Hier zeigt sich eines der Hauptprobleme, das bei Düngen mit Asche entsteht: Das feine Pulver ist eine Wundertüte, bei der Sie nie genau wissen, wie viele Nährstoffe enthalten sind. In erster Linie wird Asche deshalb zur Verbesserung sauren Bodens angewandt. Auch einige Pflanzen, die kalktolerant sind, können Sie sparsam mit Asche düngen:

  • Wählen Sie einen windstillen Tag, damit das weiße Pulver nicht ungewollt im ganzen Garten verbreitet wird.
  • Tragen Sie zum Schutz der Haut Handschuhe.
  • Für einen Quadratmeter Erde reichen 100 bis 400 g Asche, abhängig vom pH-Wert, vollkommen aus.

Kaffeesatz als Dünger

Kaffeesatz ist ein guter Dünger für alle Pflanzen, die ein mäßig saures bis neutrales Bodenmilieu bevorzugen:

  • Er versorgt die Gewächse mit reichlich Stickstoff, was zu einem verbesserten Wachstum von Blättern und Trieben führt.
  • Bereiten Sie den Kaffeesatz vor und lassen Sie ihn gut trocknen, da das feuchte Pulver rasch zu schimmeln beginnt.
  • Kaffeesatz, den Sie einfach auf das Beet streuen, zeigt keine düngende Wirkung.

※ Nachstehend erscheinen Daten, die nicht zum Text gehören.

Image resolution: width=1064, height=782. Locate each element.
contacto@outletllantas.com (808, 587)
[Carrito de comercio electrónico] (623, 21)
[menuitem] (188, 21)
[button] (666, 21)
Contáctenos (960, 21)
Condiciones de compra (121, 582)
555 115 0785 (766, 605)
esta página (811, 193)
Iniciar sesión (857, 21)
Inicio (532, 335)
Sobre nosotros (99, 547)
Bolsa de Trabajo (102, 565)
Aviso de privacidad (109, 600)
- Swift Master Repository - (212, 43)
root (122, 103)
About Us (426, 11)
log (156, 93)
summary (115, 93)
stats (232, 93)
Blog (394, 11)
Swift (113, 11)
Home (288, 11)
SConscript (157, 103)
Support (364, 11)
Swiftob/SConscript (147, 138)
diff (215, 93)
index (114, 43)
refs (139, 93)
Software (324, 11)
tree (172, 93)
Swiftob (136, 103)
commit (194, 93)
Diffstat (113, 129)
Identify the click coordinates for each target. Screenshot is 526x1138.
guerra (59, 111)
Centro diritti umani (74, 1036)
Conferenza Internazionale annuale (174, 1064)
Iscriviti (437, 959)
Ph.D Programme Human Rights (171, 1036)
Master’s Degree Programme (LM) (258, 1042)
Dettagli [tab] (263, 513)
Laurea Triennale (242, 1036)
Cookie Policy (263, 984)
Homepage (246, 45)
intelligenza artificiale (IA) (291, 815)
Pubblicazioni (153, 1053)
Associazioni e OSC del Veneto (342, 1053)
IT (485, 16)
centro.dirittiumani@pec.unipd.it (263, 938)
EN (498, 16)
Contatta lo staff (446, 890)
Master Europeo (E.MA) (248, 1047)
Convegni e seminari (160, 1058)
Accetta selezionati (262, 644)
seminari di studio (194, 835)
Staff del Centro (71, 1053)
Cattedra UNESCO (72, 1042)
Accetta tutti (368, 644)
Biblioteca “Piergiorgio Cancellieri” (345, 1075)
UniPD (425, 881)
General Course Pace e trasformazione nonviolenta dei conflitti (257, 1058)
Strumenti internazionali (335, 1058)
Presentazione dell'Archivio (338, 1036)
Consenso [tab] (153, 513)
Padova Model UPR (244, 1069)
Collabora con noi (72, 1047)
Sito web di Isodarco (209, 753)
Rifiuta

Hierzu muss er erst in den Boden eingearbeitet und von Mikroorganismen und Regenwürmern zersetzt werden.
  • Kaffeesatz ist gut geeignet, um Gräser zu düngen, da diese ein leicht saures Milieu bevorzugen. Auch hier gilt: Trocken ausstreuen und gut einarbeiten.

Tipps

Kaffeesatz und Holzasche sollten stets mit Bedacht eingesetzt werden. Im Gegensatz zu gekauften, biologischen Düngemitteln kennen Sie die genaue Zusammensetzung nicht und haben die Wirkung der Mittel nicht so gut im Griff. Dosieren Sie deshalb sparsam und verwenden Sie beide Produkte ergänzend zu anderen Düngern.